■ **PROBLEM DESCRIPTION**: Copy the material below word for word, from its first line through the line containing "Action: pyautogui.click(x=499, y=489)".

■ **SOURCE RECORDS**:
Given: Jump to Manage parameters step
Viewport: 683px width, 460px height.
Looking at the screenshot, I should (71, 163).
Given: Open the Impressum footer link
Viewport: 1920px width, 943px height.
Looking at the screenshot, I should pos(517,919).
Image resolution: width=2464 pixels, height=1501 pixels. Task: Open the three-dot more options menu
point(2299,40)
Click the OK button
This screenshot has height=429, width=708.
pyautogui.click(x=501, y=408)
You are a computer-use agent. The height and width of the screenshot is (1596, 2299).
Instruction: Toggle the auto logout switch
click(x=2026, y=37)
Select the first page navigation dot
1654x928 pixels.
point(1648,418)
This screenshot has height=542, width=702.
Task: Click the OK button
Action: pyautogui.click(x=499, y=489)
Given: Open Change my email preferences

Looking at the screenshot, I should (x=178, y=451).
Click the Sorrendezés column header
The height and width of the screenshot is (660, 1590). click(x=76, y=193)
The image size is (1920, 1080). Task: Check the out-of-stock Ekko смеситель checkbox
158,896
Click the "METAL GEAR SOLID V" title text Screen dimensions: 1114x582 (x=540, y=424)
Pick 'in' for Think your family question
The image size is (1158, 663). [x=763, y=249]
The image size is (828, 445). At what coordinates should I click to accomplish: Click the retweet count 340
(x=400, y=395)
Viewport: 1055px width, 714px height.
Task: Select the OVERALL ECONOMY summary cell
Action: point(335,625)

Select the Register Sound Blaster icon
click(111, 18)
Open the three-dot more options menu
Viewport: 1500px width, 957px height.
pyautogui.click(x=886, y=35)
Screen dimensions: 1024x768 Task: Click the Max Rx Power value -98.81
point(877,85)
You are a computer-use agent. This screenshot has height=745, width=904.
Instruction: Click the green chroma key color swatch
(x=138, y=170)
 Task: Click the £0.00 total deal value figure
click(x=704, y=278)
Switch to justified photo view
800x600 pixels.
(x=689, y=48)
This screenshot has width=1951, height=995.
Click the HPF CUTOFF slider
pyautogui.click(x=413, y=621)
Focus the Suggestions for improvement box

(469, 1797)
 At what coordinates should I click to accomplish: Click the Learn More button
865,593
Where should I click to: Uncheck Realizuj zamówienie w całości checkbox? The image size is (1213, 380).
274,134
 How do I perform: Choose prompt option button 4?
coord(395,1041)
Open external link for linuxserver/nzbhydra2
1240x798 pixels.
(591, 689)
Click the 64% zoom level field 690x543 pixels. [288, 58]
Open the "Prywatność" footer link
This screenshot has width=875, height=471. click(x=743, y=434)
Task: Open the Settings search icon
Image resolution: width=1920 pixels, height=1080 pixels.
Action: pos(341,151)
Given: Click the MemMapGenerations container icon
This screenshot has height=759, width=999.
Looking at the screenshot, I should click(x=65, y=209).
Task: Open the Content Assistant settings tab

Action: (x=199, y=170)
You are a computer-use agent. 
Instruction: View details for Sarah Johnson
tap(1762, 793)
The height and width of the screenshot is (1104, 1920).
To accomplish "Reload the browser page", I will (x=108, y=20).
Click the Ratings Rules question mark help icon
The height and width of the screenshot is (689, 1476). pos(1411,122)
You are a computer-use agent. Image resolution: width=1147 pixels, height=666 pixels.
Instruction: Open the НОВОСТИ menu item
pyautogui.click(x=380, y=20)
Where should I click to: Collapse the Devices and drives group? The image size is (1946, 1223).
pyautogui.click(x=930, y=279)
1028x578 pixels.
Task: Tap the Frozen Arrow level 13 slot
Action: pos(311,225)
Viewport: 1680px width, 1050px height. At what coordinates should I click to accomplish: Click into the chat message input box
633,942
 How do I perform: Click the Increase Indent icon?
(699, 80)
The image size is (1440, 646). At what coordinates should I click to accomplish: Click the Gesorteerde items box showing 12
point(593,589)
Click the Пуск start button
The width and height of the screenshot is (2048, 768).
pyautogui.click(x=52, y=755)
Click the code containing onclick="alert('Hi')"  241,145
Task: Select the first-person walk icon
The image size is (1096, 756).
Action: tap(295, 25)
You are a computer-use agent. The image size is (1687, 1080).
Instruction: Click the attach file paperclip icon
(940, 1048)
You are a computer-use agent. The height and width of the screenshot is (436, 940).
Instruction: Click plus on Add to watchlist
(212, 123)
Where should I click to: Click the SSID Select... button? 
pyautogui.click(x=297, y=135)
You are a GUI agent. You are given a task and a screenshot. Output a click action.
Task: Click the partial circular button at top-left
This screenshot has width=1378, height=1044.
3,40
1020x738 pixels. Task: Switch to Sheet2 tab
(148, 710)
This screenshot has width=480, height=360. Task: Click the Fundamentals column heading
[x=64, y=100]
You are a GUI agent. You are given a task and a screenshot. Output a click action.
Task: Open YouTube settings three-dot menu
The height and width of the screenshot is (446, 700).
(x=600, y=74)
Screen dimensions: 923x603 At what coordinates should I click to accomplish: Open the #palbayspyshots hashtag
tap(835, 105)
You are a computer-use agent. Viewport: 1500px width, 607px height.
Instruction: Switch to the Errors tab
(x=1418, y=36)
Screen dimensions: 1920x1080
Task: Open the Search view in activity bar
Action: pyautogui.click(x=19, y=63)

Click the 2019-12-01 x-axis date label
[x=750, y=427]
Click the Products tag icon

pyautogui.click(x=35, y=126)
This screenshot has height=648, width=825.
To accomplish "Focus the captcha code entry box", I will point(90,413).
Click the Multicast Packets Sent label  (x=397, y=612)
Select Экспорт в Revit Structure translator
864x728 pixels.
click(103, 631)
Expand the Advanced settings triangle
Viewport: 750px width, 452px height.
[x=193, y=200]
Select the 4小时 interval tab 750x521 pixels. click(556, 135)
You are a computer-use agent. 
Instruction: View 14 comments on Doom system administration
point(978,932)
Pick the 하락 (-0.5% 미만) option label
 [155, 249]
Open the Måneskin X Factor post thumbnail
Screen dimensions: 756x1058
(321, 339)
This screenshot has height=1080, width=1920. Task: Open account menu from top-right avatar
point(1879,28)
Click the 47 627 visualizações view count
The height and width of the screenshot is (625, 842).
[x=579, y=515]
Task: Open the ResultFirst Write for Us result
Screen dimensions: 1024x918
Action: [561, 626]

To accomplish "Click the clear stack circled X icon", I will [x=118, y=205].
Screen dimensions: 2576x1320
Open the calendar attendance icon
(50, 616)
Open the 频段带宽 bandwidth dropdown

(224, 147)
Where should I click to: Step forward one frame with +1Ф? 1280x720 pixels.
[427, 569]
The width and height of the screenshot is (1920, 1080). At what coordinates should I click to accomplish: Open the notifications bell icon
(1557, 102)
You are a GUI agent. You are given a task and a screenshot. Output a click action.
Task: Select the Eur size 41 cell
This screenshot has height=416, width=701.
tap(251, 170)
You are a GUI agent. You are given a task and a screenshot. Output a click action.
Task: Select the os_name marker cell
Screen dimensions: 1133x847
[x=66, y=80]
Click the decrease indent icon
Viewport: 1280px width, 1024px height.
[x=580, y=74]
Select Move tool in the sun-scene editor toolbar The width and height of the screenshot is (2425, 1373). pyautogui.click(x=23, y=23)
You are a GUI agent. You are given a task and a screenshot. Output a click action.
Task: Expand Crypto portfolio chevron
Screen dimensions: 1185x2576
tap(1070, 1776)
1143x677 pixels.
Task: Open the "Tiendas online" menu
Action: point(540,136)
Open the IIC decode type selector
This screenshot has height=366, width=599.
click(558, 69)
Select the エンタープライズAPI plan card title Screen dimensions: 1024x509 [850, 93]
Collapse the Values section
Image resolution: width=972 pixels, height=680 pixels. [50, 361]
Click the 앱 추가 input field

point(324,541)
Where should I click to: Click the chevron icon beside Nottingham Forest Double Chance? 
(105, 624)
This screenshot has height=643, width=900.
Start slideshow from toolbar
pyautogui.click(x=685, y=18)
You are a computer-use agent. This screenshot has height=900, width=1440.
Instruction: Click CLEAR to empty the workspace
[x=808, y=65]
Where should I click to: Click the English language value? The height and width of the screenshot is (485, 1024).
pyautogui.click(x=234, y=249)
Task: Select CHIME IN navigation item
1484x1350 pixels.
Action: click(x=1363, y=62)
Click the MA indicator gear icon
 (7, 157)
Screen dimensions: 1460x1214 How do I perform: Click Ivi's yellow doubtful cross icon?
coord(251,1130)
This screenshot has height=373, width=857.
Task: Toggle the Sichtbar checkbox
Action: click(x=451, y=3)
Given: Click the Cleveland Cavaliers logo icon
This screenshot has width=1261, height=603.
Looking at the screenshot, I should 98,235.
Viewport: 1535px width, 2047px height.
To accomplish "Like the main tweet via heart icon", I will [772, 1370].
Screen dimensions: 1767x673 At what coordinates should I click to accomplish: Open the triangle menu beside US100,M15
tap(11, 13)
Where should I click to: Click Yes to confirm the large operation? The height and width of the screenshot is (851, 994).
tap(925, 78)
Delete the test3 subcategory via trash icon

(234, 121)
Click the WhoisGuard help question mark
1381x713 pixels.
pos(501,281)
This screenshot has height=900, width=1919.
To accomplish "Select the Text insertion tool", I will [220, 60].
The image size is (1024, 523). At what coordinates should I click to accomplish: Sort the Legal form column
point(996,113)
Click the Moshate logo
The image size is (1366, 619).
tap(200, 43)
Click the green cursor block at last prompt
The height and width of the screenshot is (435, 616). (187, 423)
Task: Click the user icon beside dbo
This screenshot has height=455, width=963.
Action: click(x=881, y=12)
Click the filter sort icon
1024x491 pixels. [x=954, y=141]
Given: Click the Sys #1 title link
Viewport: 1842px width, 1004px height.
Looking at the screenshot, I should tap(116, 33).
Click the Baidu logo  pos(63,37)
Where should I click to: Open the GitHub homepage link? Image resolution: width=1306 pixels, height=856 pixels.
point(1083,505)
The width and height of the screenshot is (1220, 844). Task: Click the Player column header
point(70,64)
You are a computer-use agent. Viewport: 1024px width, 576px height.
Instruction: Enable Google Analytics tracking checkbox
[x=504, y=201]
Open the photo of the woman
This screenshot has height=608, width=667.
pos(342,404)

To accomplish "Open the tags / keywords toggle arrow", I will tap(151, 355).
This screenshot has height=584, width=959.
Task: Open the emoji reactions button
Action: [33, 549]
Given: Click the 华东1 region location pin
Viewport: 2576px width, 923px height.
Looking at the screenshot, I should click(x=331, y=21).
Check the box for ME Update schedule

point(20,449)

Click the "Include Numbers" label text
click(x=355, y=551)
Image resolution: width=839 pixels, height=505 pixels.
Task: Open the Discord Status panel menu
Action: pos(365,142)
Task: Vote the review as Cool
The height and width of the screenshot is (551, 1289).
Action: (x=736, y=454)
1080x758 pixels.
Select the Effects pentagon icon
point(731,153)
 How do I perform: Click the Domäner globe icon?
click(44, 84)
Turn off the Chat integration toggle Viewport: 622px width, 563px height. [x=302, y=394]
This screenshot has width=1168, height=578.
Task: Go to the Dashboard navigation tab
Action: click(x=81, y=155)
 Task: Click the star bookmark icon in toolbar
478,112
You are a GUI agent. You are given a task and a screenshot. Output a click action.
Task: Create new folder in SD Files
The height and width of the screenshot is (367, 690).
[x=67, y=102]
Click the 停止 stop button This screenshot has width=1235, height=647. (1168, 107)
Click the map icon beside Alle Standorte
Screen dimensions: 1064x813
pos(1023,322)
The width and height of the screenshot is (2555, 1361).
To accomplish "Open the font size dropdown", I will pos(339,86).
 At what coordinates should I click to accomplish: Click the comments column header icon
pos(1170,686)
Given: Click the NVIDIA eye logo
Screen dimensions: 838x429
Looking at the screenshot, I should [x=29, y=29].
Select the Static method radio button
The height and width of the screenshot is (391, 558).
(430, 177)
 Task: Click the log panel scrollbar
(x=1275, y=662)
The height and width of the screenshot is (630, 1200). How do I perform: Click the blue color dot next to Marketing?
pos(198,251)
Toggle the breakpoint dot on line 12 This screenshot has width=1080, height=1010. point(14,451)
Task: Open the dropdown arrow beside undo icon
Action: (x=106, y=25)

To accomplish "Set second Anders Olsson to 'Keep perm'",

■ **REPLY TO THE EXERCISE**:
Given: Jump to Manage parameters step
Viewport: 683px width, 460px height.
Looking at the screenshot, I should (71, 163).
Given: Open the Impressum footer link
Viewport: 1920px width, 943px height.
Looking at the screenshot, I should pos(517,919).
Image resolution: width=2464 pixels, height=1501 pixels. Task: Open the three-dot more options menu
point(2299,40)
Click the OK button
This screenshot has height=429, width=708.
pyautogui.click(x=501, y=408)
You are a computer-use agent. The height and width of the screenshot is (1596, 2299).
Instruction: Toggle the auto logout switch
click(x=2026, y=37)
Select the first page navigation dot
1654x928 pixels.
point(1648,418)
This screenshot has height=542, width=702.
Task: Click the OK button
Action: pyautogui.click(x=499, y=489)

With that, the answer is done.